Burberry and Richemont sales hit after China’s Covid surge hammers demand

Luxury groups Burberry and Richemont reported weaker than expected quarterly sales over the crucial Christmas shopping season following Covid disruption in China that slashed customer demand.

Both the British and Swiss luxury groups saw sales in China fall by a quarter in the last three months of 2022 after the country abruptly ended its contentious ‘zero-Covid’ policy, which led to soaring infection rates and widespread disruption.

Strong demand from Japan and the return of tourists to Europe was not enough to offset the hit from mainland China, although analysts are anticipating a “big bang” in China later this year when normal trading conditions resume in the mainland and Chinese tourists once again travel abroad.
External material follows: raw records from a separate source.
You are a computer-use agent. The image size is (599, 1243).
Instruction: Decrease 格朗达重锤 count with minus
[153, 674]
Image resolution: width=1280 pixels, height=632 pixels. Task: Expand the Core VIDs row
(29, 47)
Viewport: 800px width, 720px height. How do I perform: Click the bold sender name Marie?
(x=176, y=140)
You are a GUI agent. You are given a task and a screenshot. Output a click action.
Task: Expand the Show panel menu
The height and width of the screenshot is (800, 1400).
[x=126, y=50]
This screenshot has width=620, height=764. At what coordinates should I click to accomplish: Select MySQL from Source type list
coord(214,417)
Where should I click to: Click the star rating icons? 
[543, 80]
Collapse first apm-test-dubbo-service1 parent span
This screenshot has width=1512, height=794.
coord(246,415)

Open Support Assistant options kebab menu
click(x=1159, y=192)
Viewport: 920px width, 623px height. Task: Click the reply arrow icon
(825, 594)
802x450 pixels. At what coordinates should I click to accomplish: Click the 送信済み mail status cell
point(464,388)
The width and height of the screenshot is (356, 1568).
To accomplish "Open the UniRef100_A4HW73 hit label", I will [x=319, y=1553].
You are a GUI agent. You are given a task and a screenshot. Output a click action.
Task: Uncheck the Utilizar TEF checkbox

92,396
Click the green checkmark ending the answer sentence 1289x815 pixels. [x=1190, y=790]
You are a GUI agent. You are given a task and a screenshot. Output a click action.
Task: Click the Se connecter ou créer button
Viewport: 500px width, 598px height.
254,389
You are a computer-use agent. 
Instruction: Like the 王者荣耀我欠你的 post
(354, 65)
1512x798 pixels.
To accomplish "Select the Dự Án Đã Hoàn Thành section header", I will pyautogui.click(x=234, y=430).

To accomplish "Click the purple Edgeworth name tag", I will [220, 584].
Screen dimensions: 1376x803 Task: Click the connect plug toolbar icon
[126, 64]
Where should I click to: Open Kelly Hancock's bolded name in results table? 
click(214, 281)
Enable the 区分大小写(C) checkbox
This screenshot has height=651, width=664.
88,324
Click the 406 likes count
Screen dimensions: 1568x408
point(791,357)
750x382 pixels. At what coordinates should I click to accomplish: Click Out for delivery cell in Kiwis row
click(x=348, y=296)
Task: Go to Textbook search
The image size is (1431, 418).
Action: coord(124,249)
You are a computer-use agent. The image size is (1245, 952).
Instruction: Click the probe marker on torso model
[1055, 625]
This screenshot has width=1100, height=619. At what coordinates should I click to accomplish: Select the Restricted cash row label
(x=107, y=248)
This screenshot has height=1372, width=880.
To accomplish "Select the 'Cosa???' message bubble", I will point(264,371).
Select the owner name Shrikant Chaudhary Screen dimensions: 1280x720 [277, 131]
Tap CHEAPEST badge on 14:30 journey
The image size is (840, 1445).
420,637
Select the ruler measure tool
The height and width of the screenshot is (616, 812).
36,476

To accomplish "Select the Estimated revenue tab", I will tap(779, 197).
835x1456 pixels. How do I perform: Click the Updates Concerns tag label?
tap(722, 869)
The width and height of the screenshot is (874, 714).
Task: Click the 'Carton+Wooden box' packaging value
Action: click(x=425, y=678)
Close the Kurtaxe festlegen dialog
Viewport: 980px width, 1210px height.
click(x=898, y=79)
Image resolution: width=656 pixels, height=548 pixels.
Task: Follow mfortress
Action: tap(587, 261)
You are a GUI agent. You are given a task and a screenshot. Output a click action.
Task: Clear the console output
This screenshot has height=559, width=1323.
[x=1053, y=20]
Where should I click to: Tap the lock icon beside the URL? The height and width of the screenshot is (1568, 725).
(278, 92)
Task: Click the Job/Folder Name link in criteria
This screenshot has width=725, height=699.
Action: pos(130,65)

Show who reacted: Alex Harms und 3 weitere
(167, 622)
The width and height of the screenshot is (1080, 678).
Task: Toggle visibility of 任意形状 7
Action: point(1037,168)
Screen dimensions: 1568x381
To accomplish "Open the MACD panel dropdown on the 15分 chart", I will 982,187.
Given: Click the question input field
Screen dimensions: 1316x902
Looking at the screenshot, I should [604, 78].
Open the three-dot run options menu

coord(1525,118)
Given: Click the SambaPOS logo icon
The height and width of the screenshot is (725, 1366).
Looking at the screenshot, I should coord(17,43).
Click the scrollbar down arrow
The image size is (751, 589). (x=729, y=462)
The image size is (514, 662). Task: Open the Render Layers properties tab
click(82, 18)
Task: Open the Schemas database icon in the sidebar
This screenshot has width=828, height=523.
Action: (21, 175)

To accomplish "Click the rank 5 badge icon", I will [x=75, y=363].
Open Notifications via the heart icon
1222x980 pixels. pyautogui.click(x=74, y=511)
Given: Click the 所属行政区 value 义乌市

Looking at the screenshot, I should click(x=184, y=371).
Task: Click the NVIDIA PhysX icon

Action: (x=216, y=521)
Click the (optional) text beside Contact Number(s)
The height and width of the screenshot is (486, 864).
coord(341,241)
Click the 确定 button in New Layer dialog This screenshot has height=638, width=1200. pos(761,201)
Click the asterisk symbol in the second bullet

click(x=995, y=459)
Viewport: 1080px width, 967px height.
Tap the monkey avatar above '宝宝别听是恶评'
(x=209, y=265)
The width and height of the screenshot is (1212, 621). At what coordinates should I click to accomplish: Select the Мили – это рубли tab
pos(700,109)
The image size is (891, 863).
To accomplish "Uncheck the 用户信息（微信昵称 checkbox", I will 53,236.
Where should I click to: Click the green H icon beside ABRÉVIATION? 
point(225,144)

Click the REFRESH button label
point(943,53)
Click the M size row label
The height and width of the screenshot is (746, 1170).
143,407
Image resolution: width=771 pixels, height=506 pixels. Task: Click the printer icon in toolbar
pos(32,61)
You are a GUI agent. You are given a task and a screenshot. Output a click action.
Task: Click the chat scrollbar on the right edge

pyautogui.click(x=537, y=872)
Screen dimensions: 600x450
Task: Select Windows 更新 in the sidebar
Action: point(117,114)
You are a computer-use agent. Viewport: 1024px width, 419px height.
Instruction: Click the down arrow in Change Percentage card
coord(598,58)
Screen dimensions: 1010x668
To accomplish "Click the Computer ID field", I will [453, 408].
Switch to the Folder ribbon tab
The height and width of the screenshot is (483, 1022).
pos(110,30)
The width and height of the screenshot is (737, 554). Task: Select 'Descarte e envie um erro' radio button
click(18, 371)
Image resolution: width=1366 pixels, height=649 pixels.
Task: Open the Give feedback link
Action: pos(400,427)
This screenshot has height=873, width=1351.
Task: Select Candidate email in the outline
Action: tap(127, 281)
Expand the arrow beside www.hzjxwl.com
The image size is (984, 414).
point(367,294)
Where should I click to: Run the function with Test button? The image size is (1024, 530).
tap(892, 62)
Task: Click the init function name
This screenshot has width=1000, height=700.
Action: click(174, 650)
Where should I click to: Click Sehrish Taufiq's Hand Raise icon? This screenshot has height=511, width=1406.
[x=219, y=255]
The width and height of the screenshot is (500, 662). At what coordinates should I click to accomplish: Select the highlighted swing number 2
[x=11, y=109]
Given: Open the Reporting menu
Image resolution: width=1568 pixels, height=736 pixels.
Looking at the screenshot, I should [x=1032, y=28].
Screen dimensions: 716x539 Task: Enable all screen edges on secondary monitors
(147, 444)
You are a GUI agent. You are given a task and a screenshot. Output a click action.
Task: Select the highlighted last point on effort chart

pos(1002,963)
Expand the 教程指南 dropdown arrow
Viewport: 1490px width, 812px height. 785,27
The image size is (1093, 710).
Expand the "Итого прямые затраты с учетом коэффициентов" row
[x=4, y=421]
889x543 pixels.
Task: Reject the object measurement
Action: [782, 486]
China is the world’s second biggest market for luxury goods after the United States, so investors have sent the sector’s biggest names higher since December in anticipation of the coming sales boost.

“In December we did see additional pressure on traffic due to a surge in infections [in China]”, Burberry’s chief financial officer Julie Brown told media on a call on Wednesday. “However in January as we reopened we’ve seen very promising signs.”

Burberry recorded revenues of £756mn, a rise of 1 per cent on the equivalent period in 2021, which was lower than analysts’ forecasts. Before the pandemic two-fifths of the group’s sales were to Chinese consumers, which is now down to 25 per cent.

Outside mainland China, Burberry registered sales growth of 11 per cent, led by the return of high-spending tourists to Europe. The company said its accessories saw double-digit growth over Christmas, with its iconic beige checked scarf responsible for 60 per cent of soft accessory sales.

The group maintained its short- and medium-term guidance for high single-digit revenue growth, adding that currency movements would give it a £160mn benefit.

At Richemont, group revenue rose by 5 per cent once currency effects were stripped out and 8 per cent on a reported basis to reach €5.4bn, which was lower than the €5.7bn forecast by analysts. High-end watch sales also dropped but Richemont said that sales had improved in January.

Shares in Richemont have risen about 11 per cent since early December, while sector leader LVMH is up 10 per cent and Hermes 6 per cent.

“This is clearly a transition quarter, with a massive impact from zero-Covid,” Bernstein analyst Luca Solca wrote in a note. “The key drivers in fiscal year 2023 remain the magnitude of Chinese spend rebound and the moderation of western luxury spend.”